PIM is conceptualised as one governmental strategy to reach socially vulnerable families that may not have access to the early education services.30 The programme is implemented by the state advising team and municipal coordinating teams. Supervisors work under the directive of the municipal team are assigned eight visitors to oversee. Visitors complete a 60-hour training and visit, at maximum, 20 families per week.27 No comprehensive curriculum is available to visitors. Instead, they are expected to plan for each visit by drawing from a guidebook of core activities or creating their own activity plan, which they discuss with their supervisors.27 Additional details about home visitor demographics and programme history can be found elsewhere.24 27
In the current study, 797 families of the 4275 families in the Pelotas birth cohort received PIM at any time between gestation and child age 4. Though PIM aims to target families with greater social vulnerability, no explicit selection criteria were used. Families included in the programme were identified by visitors during their daily work in low-income neighbourhoods, indicated by child services, or recommended by other families. Approximately two-thirds of families that received PIM belonged to the bottom two income quintiles, compared with a third of families from the cohort that did not receive PIM. Families receiving PIM also reported lower rates of maternal and paternal education and higher rates of depression and neighbourhood violence, known risk factors for poor child development, suggesting that the programme was successful at reaching a proportion of vulnerable families (online supplemental table 1).
Supplemental material
Outcomes
Primary outcomes
All parent outcomes were assessed at 4 years. For the three observational measures of parenting—responsiveness, sensitivity and guidance—approximately 400 of the assessments (10%) were double coded by graduate researchers who were blind to treatment allocation to ensure quality control.
Two directly observed measures of parent sensitive responsiveness were prespecified as the primary outcomes, given their theoretical alignment with PIM content and robust evidence base.13 31 Sensitive responsiveness refers to how accurately a parent notices their child’s signals and how promptly and appropriately they respond to them.32 Parent responsiveness was assessed using Responsive Interactions for Learning (RIFL),33 which is comprised of three observationally coded subscales: communicative clarity, mind-reading and mutuality building, yielding a composite score out of 11. A brief 5 min joint parent–child building task was coded for responsiveness. RIFL was recently validated in Brazil using CFA and demonstrated excellent internal consistency (α=0.94), with item-total correlations ranging from 0.61 to 0.88.34 Intraclass correlation scores (ICC) indicated moderate reliability35 (n=415; ICC=0.62).

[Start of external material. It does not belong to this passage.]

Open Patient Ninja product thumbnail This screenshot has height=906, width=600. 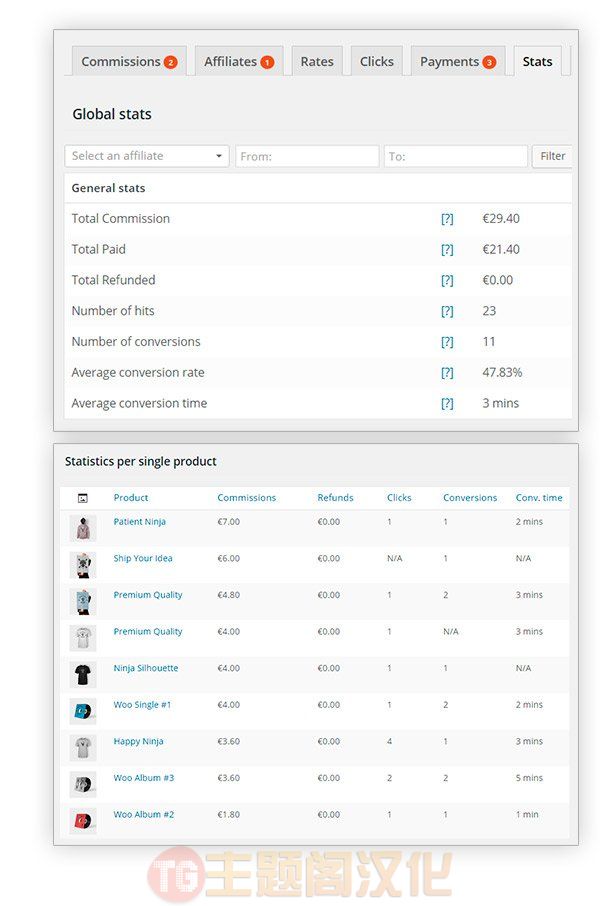[83, 528]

Parent sensitive responsiveness was also assessed by an observational measure. The measure was previously used in South Africa and designed for young children.36 37 Caregivers were instructed to read a picture book with their child for 5 min. Higher scores on the 5-point Likert scale indicate higher rates of responsiveness. Intraobserver agreement on the measure was excellent (n=415; 99.4%; Kappa: 0.97).
Secondary outcomes
Parent guidance
Parent guidance was assessed via observation of the filmed don’t touch task and based on a coding scheme previously used in South Africa with children of a similar age group.38 39 For the task, the caregiver and child were presented with a box of interesting toys and instructed that they were not allowed to touch the toys until the experimenter returned. Parent verbal and physical guidance were ranked separately from 0 to 3 for each 20 s block and then averaged to produce a total score. Intraobserver agreement on the measure indicated excellent reliability (n=497; ICC=0.99)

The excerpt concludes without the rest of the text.